» EXERCISE GOAL: Starting at the line where "Given: Open the Milestones navigation item" occurs, reproduce each line through the end of the entries below exactly. Omit every picture.

» DATA SHOWN:

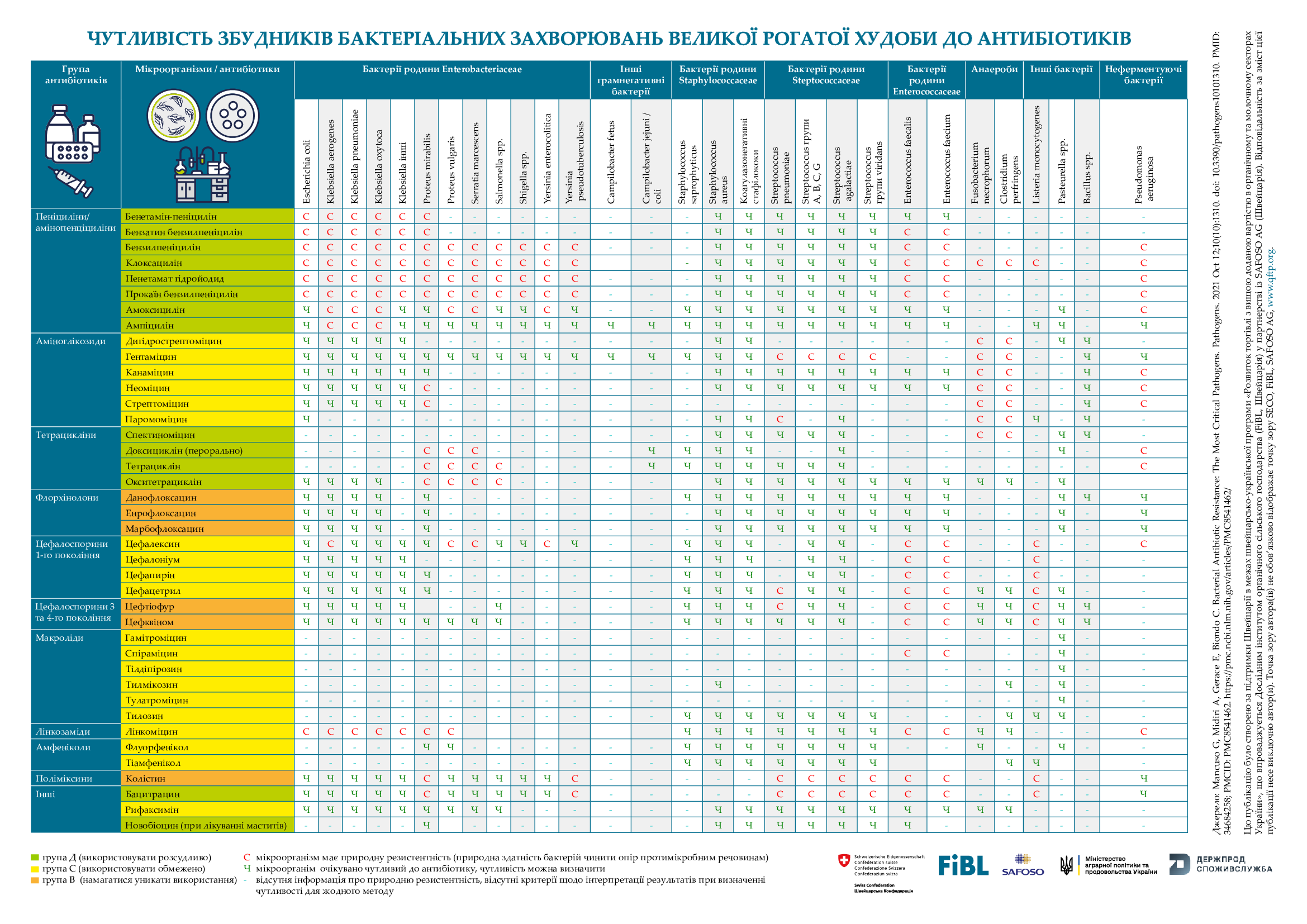Click the laboratory bench flasks icon

pyautogui.click(x=202, y=174)
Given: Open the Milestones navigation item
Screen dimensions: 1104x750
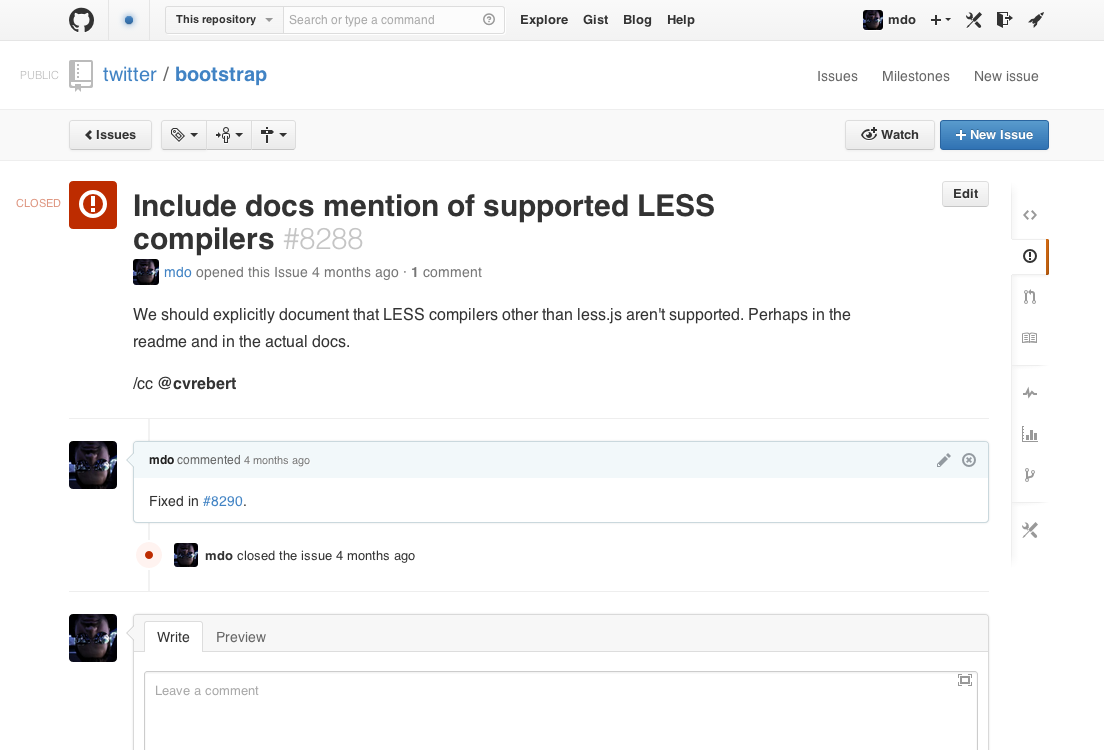Looking at the screenshot, I should click(915, 76).
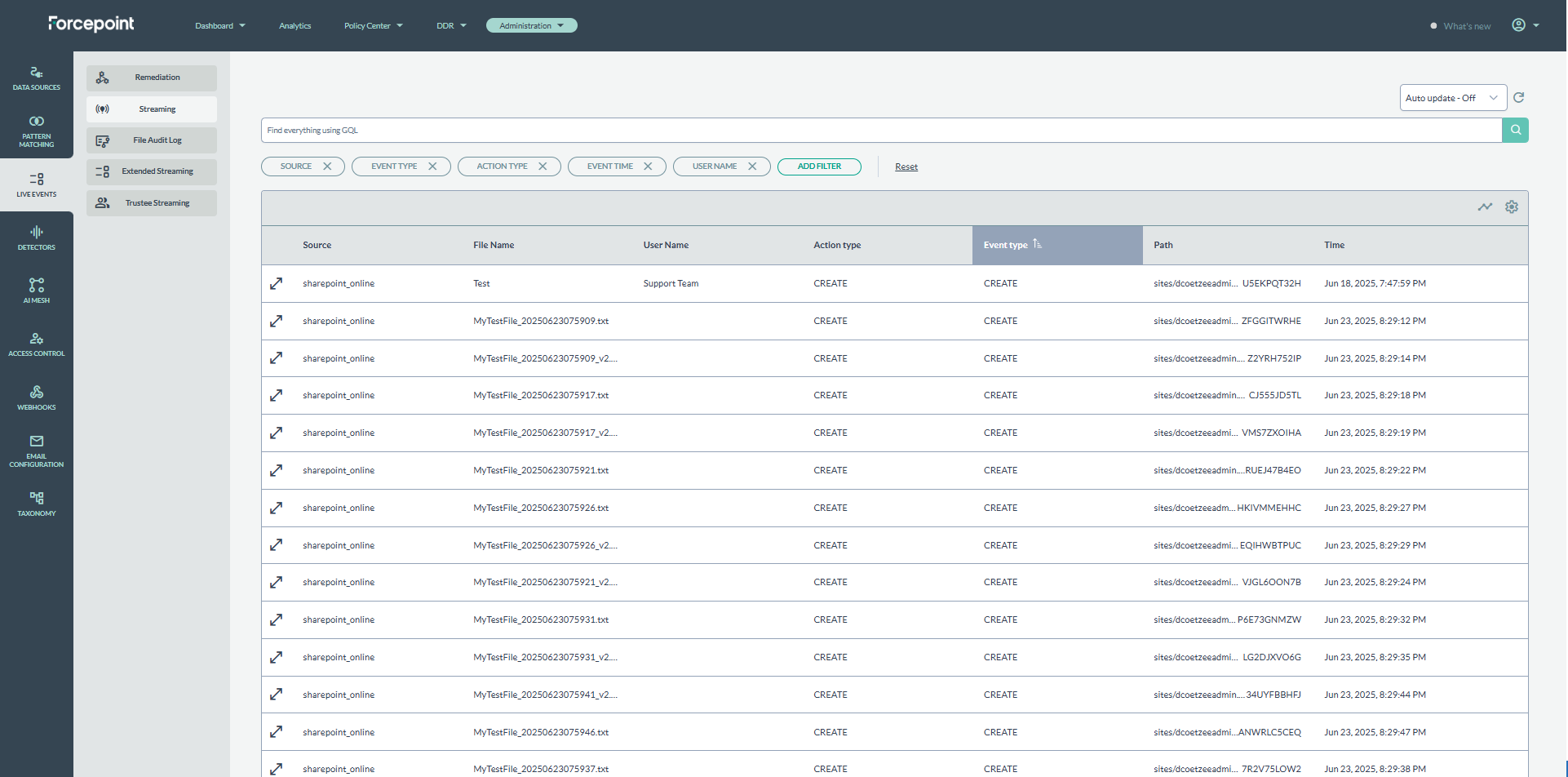Expand the Policy Center dropdown
This screenshot has height=777, width=1568.
pos(373,26)
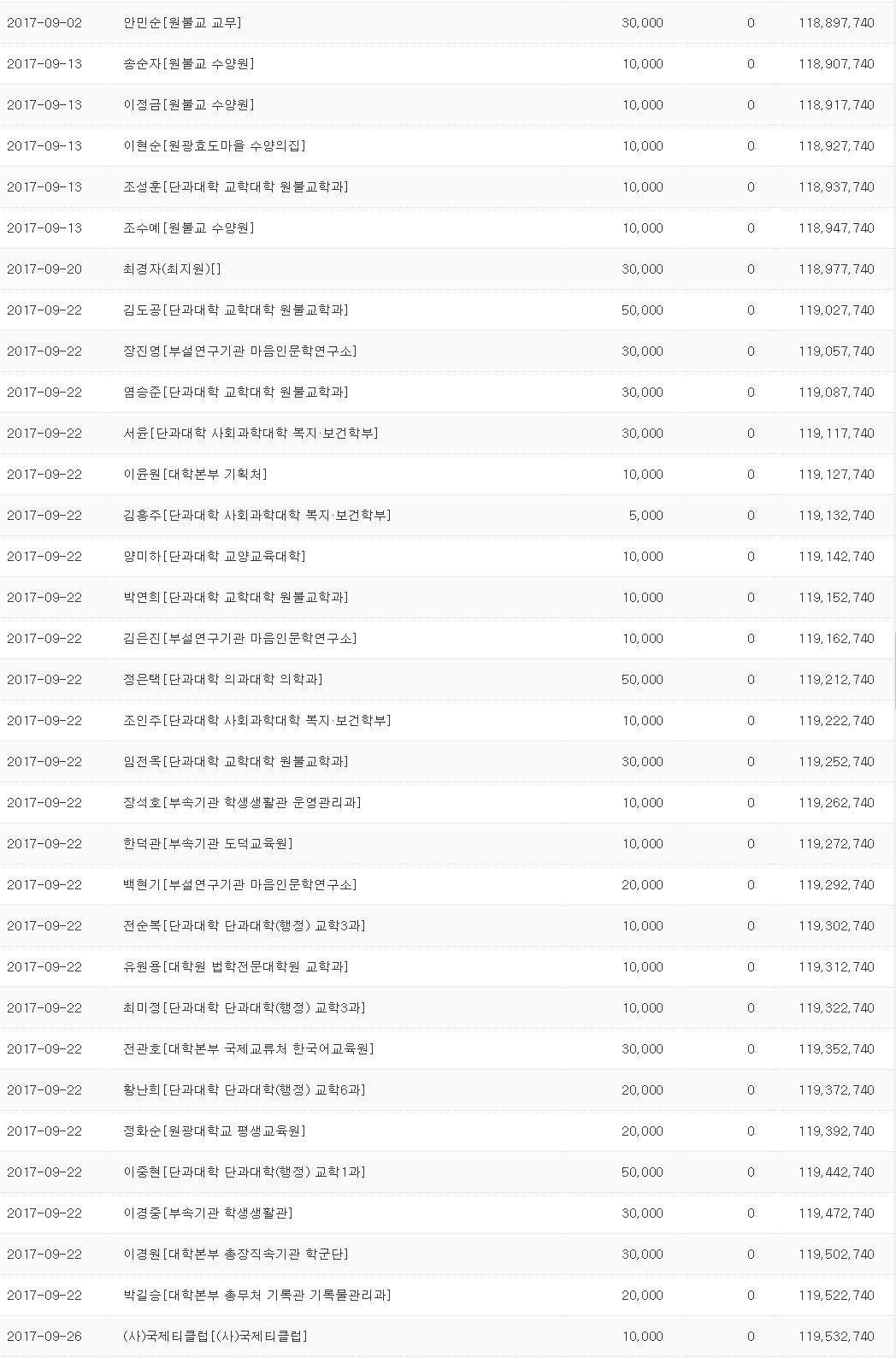Click the 양미하 [단과대학 교양교육대학] entry
896x1358 pixels.
214,557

» EXERCISE ANSWER:
Given: Open the Milestones navigation item
Screen dimensions: 1104x750
Looking at the screenshot, I should click(915, 76).
Expand the Policy Center dropdown
This screenshot has height=777, width=1568.
pos(373,26)
Click the 양미하 [단과대학 교양교육대학] entry
896x1358 pixels.
214,557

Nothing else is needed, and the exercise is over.